Mo, 23. April 2018

6.628 Euro Strafe

25.10.2006 15:42

Jäger tötet Steinadler, der seinen Dackel fressen will

Ein getöteter Steinadler kostet einen deutschen Jäger 6.628 Euro, dabei war der Mann nicht einmal auf der Jagd. Sterben musste das Tier trotzdem, und zwar weil der Adler es offenbar auf den Hund des Jägers abgesehen hatte. Der Jäger erklärte, er hätte in Notwehr gehandelt, als er seinen Hund mit dem Spazierstock vor dem aggressiven Vogel verteidigte und dabei den Steinadler erschlug. Der Richter hatte weder Mitleid mit Hund noch Herrchen und letzteren zu Schadenersatz an die Besitzer verurteilt.

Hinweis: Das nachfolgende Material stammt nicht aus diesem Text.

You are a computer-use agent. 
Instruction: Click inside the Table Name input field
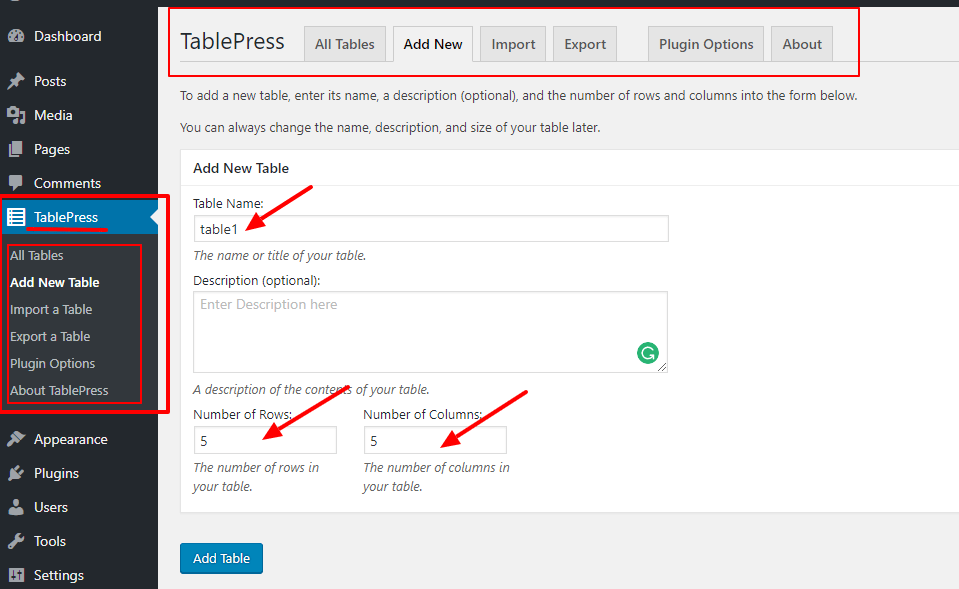tap(430, 228)
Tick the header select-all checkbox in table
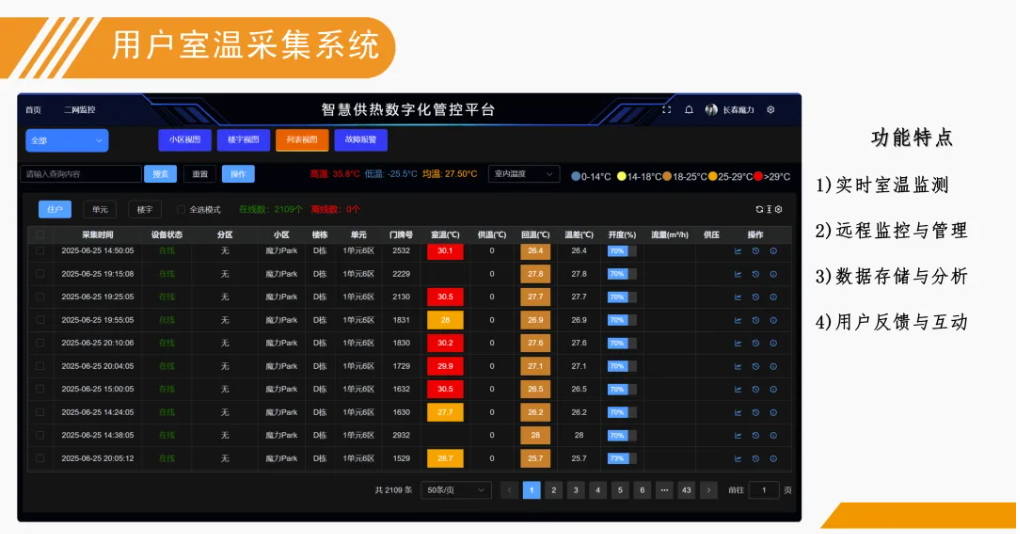The image size is (1020, 534). tap(40, 235)
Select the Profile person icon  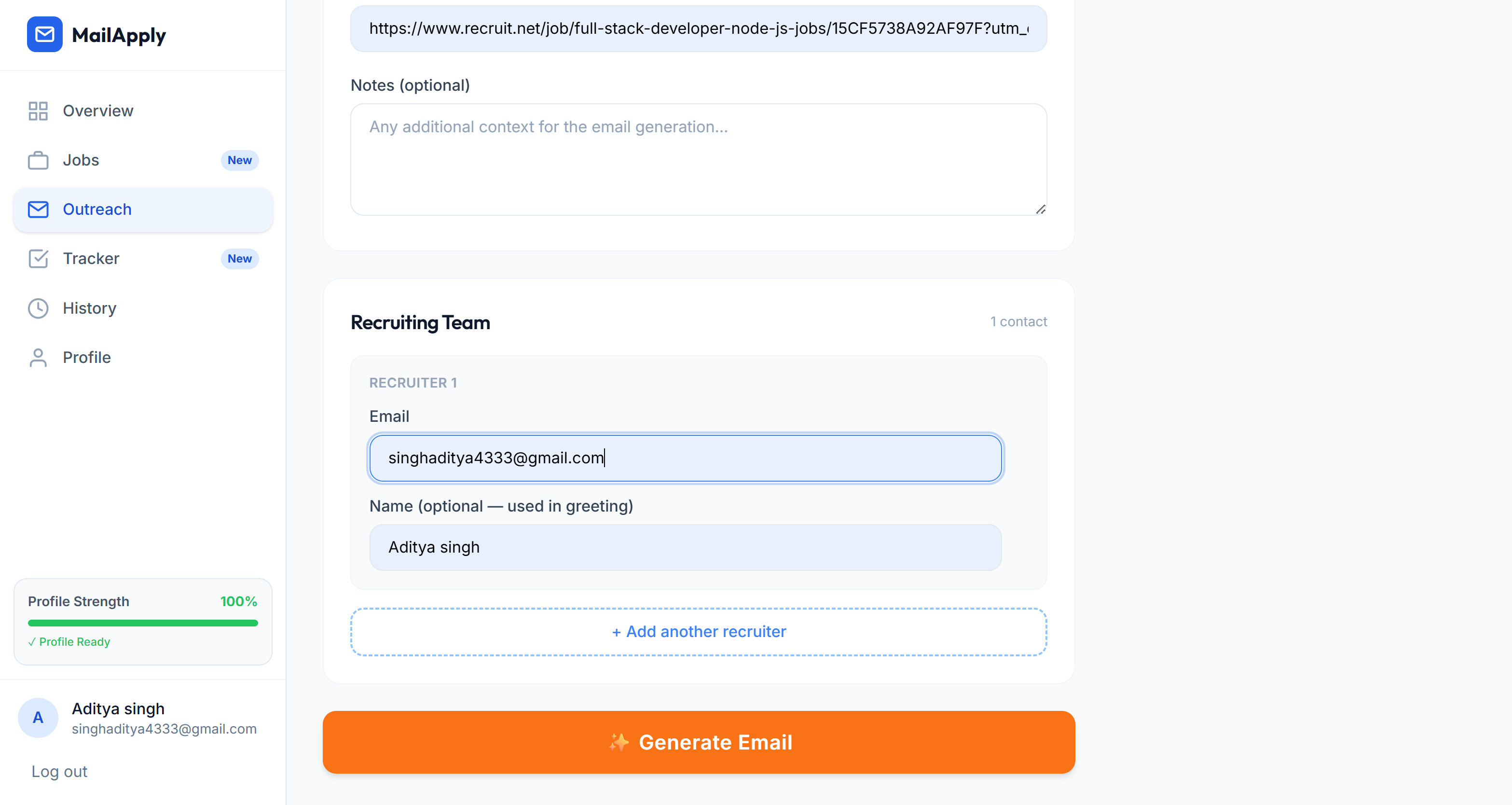pos(38,357)
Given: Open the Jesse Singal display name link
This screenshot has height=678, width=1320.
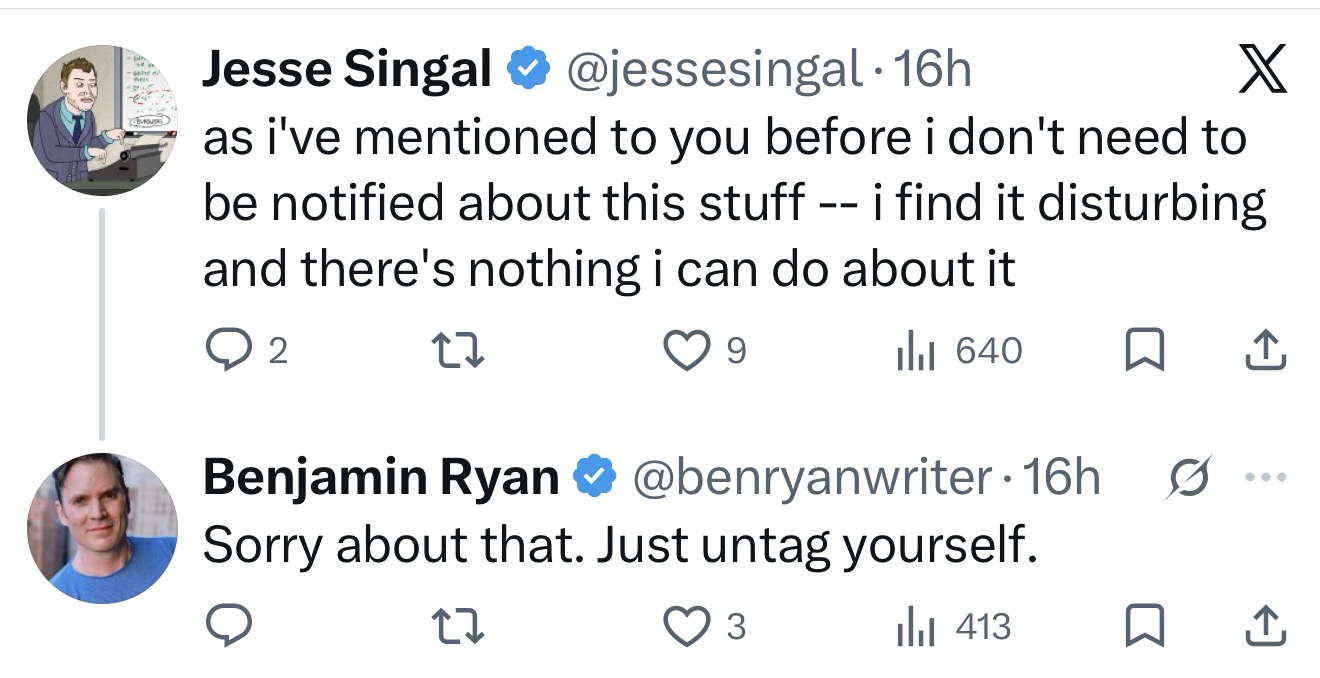Looking at the screenshot, I should pos(347,70).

Dabei hatte der Jäger noch Glück im Unglück, forderte die Greifwarte - der Vogel war dort Show- und Zuchttier - doch etwa 30.000 Euro Schadensersatz. Er hat dafür Anspruch auf 922 Euro "Schmerzensgeld" für die Behandlung seines verletzten Dackels.

Adler Norok sei der Star ihrer Vorführungen gewesen und hätte auch für Nachwuchs gesorgt, beschwerten sich die Besitzer vor Gericht. Der Richter hatte allerdings auch für sie wenig Verständnis, schließlich hätte das wilde Tier nicht aus der Obhut entlassen werden dürfen, zumindest nicht ohne Peilsender. Der Jäger hingegen hätte wissen müssen, dass der Dackel ins Beuteschema des Adlers passe und habe Warnungen von Spaziergängern ignoriert, so der Richter.